2. The improvement according to claim 1 in which said responsive means for automatically generating an override signal comprises:
(a) means for generating a first signal descriptive of the actual speed of motion of said machine across said terrain;
(b) means for generating a second signal descriptive of the apparent speed of motion of said machine across said terrain as determined by sensing the actual driving speed of said ground-contacing drive means; and
(c) means for comparing said first and second signals and for generating said override-signal when said apparent speed of motion of said machine exceeds its actual speed of motion by a preselected value.
3. The responsive means of claim 2 for automatically generating an override signal in which
said means for generating said first signal descriptive of said actual ground speed of said machine comprises a radar velocity sensor.
Description

Reference is here made to prior co-pending application, Ser. No. 861,101, filed Dec. 16, 1977, now U.S. Pat. No. 4,173,258, by the inventors herein. The present application being a continuation-in-part of that prior co-pending application.

This invention relates to a laser beam level control system for an earth-moving machine.

^^^^^^^^^^^^^^^^

TASK OBJECTIVE: Copy out the patent excerpt above in full, word for word.

^^^^^^^^^^^^^^^^

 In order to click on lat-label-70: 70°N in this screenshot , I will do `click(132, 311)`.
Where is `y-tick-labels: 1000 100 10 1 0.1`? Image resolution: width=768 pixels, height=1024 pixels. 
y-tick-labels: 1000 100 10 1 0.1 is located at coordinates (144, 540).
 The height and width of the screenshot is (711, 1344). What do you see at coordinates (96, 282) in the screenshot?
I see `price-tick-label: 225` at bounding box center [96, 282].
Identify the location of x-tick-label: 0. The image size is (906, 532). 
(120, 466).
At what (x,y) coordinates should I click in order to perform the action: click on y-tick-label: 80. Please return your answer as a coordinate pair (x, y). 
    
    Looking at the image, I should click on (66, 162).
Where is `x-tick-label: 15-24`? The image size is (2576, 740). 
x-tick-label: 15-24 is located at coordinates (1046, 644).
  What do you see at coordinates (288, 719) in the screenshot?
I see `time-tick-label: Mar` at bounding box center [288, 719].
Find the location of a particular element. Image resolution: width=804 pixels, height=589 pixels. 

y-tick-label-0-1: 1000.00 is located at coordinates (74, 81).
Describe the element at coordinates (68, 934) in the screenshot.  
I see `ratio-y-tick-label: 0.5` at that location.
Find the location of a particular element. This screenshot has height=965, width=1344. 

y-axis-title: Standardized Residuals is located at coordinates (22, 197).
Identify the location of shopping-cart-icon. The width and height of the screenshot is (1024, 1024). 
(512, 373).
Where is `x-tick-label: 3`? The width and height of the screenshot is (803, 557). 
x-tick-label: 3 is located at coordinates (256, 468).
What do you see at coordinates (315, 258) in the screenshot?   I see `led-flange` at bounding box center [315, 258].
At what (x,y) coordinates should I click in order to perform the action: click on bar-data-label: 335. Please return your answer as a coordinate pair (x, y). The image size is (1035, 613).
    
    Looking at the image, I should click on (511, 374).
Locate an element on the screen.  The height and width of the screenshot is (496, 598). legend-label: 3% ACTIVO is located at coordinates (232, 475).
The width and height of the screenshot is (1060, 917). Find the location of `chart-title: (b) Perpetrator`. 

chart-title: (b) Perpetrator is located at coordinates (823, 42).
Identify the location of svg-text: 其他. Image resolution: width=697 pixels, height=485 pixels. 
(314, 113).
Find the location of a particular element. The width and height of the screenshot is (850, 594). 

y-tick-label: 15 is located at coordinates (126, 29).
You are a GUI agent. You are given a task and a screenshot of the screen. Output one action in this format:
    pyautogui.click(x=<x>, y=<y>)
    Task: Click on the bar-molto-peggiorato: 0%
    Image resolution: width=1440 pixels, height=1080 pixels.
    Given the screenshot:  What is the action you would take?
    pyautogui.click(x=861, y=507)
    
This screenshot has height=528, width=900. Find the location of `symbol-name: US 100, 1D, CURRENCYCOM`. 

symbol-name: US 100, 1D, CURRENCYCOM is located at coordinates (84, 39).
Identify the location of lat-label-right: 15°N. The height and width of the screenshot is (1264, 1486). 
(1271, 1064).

^^^^^^^^^^^^^^^^

EXERCISE SOLUTION:
2. The improvement according to claim 1 in which said responsive means for automatically generating an override signal comprises:
(a) means for generating a first signal descriptive of the actual speed of motion of said machine across said terrain;
(b) means for generating a second signal descriptive of the apparent speed of motion of said machine across said terrain as determined by sensing the actual driving speed of said ground-contacing drive means; and
(c) means for comparing said first and second signals and for generating said override-signal when said apparent speed of motion of said machine exceeds its actual speed of motion by a preselected value.
3. The responsive means of claim 2 for automatically generating an override signal in which
said means for generating said first signal descriptive of said actual ground speed of said machine comprises a radar velocity sensor.
Description

Reference is here made to prior co-pending application, Ser. No. 861,101, filed Dec. 16, 1977, now U.S. Pat. No. 4,173,258, by the inventors herein. The present application being a continuation-in-part of that prior co-pending application.

This invention relates to a laser beam level control system for an earth-moving machine.